Search the records for the string "computer". Copy each line where it occurs.

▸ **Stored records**
::::

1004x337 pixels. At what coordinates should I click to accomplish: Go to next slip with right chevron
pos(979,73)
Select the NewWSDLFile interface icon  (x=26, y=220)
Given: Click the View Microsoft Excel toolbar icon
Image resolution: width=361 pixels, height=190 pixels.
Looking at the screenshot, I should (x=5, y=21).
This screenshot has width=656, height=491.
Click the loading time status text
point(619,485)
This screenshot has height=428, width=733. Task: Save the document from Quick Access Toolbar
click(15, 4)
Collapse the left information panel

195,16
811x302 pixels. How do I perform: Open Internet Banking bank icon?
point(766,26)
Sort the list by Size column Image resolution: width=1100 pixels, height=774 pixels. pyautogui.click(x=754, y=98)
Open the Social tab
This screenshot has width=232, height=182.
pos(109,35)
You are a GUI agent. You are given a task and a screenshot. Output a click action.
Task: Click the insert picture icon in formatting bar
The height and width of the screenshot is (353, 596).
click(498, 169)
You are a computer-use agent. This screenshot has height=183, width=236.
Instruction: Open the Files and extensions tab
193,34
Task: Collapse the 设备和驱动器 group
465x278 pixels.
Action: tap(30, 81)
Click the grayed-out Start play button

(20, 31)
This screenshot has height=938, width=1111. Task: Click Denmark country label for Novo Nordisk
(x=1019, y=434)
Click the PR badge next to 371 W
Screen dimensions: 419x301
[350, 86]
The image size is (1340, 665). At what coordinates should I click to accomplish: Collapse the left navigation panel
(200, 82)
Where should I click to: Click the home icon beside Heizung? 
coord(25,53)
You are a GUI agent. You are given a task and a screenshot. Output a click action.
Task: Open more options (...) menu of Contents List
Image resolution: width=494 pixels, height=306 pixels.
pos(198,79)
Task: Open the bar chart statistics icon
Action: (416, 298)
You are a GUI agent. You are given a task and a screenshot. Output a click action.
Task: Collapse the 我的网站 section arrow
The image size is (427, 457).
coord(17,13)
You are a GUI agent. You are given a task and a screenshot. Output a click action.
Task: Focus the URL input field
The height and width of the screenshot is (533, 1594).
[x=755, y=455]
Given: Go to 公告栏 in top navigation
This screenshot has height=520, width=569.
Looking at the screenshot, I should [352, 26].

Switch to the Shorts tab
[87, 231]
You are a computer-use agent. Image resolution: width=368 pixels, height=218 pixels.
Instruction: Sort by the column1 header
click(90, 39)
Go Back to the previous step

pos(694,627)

::::

▸ **EXERCISE SOLUTION**
You are a computer-use agent. This screenshot has height=183, width=236.
You are a computer-use agent. Image resolution: width=368 pixels, height=218 pixels.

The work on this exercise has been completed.